What the exercise asks ->
There is one span to output from the data below: the lines starting at the line with "Switch to tablet preview mode" and ending at the line with "Viewport: 1436px width, 840px height.". Output it exactly, ends included, nothing more.

[Collected data entries]
☆ ☆ ☆ ☆ ☆ ☆ ☆
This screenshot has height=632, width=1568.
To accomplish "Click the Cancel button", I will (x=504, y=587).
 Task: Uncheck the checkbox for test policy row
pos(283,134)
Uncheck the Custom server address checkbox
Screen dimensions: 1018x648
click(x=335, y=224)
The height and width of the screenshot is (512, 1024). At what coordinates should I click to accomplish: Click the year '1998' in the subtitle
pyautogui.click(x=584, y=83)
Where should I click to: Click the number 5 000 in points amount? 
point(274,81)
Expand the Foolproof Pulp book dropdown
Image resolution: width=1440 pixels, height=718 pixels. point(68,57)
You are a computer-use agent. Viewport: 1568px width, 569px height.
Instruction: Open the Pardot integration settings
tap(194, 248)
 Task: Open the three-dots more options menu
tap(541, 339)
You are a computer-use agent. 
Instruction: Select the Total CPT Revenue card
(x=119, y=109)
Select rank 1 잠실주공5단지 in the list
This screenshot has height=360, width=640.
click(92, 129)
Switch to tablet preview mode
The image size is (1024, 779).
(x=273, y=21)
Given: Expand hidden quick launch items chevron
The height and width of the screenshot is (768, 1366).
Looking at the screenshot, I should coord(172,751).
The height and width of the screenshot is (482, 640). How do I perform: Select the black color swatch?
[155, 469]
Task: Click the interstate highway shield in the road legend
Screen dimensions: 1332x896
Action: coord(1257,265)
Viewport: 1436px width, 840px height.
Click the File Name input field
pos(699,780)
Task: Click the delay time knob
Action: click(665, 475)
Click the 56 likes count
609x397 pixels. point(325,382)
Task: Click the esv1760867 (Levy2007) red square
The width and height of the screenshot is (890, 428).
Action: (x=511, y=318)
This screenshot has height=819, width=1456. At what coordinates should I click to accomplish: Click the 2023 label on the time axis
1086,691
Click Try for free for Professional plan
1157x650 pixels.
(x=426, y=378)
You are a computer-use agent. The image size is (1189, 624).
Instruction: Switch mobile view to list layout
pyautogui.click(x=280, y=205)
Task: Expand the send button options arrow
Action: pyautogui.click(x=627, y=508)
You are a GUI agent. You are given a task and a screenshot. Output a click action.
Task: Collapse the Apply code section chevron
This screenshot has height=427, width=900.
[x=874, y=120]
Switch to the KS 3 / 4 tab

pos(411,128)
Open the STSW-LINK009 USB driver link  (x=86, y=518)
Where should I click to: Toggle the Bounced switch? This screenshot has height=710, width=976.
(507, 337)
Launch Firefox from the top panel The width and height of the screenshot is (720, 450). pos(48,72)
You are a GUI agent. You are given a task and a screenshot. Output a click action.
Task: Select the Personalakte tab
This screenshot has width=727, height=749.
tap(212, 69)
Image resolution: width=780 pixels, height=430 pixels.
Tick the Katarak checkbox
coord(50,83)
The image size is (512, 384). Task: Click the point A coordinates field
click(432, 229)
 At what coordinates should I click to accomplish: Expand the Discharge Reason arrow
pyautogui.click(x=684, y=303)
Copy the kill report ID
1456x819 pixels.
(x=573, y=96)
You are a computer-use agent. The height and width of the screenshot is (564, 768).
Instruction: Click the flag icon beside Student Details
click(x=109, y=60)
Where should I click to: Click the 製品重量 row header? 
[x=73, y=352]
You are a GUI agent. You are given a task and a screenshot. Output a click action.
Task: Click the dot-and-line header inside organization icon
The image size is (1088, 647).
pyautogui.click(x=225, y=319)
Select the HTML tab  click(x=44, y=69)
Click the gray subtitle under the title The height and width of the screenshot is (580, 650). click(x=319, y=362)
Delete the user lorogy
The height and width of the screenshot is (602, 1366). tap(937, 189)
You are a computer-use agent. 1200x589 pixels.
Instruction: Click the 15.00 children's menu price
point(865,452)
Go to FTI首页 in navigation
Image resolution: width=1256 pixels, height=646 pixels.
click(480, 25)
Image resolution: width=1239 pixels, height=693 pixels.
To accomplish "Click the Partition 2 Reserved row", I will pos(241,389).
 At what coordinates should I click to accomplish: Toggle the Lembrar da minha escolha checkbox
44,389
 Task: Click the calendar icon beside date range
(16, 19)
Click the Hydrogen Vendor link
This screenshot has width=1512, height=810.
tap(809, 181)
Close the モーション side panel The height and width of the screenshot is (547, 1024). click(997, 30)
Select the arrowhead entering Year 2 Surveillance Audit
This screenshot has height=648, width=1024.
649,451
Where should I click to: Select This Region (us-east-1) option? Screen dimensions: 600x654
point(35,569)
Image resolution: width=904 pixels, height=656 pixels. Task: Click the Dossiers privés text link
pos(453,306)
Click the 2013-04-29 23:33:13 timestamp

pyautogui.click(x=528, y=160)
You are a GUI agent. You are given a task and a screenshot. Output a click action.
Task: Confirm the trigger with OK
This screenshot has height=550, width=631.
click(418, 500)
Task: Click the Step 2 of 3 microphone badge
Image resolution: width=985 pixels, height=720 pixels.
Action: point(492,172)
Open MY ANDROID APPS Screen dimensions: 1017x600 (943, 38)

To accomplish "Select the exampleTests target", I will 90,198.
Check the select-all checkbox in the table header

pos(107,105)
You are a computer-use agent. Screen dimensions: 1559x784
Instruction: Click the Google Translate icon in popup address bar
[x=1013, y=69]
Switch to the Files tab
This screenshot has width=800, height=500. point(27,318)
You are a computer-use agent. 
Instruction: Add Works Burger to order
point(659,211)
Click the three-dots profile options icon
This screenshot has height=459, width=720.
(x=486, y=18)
☆ ☆ ☆ ☆ ☆ ☆ ☆
Completed exercise ->
Switch to tablet preview mode
The image size is (1024, 779).
(x=273, y=21)
Given: Expand hidden quick launch items chevron
The height and width of the screenshot is (768, 1366).
Looking at the screenshot, I should coord(172,751).
The height and width of the screenshot is (482, 640). How do I perform: Select the black color swatch?
[155, 469]
Task: Click the interstate highway shield in the road legend
Screen dimensions: 1332x896
Action: coord(1257,265)
Viewport: 1436px width, 840px height.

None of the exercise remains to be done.